I lived in Washington, DC, Philadelphia and New Jersey before Connecticut so most of my life long friends come from those parts.  My wife is from the Boston suburbs so we similarly have another base of comparison with our Connecticut friends.

The college conversation with those live in suburbs of major cities is different than the college counseling conversations I have with those who live in suburban Connecticut.  To the extent that Shoreline Connecticut types are more balanced – in a healthy way – they are far less driven about college than those in the affluent suburbs of major cities.  That must sound crazy because I know there is still a great deal of college craziness among those in Guilford, Madison, Old Saybrook, Essex, Old Lyme, East Lyme etc.

Nonetheless, those in the aforementioned areas have a far more singular drive: get my college into the highest ranked college possible.  Prior to the Great Recession, this was likely an unhealthy obsession.  Post Great Recession, there is a challenging reality to post-college employment.  Not everyone gets jobs or at least career building jobs.

I have a friend who lives outside New York city who is extremely balanced, not at all competitive, and minimally image oriented.  He asked me for SAT help for his sophomore daughter.  I was surprised since most students in Connecticut start junior year.  “Not around here”, he said, but that wasn’t the issue we discussed.  Instead, he immediately focused on post-college employment.

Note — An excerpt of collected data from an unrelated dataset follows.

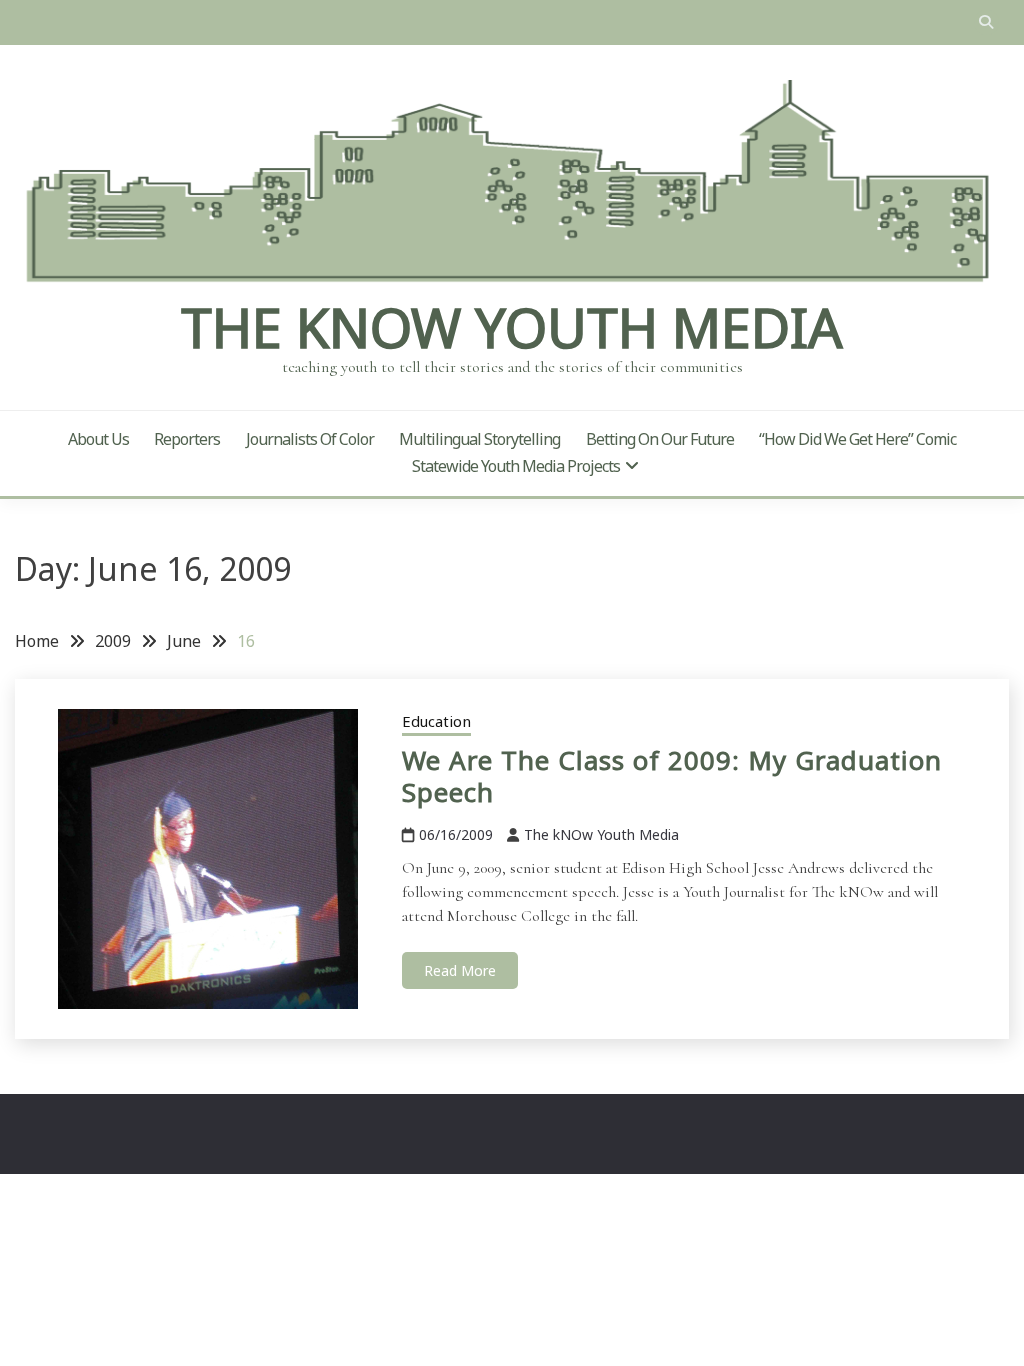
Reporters (187, 439)
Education (436, 721)
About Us (98, 439)
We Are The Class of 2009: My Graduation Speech (672, 776)
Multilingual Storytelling (479, 439)
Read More (460, 970)
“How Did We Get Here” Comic (857, 439)
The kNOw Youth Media (512, 327)
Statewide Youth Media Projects (516, 466)
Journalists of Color (310, 439)
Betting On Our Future (660, 439)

Parents in Southeastern Connecticut do not run into that many twentysomethings because most young adults live in or near cities.  We do not readily see the vast number of unemployed or underemployed twentysomethings. My friend works in New York city and routinely runs into twentysomethings working in retail or in restaurants or in coffee bars.  He’s discovered that most of them went to college.

I pause to emphasize that I find nothing wrong with digging ditches or doing any type of honorable work. But my friend relayed that all of those that he has spoken with in such situations went to lower tiered colleges.   CHe viewed college counseling and SAT prep and as “insurance policy” for his children so that they would have good jobs upon graduating from good colleges. Sadly, I agreed.  The economic reality we live in has made us face this reality.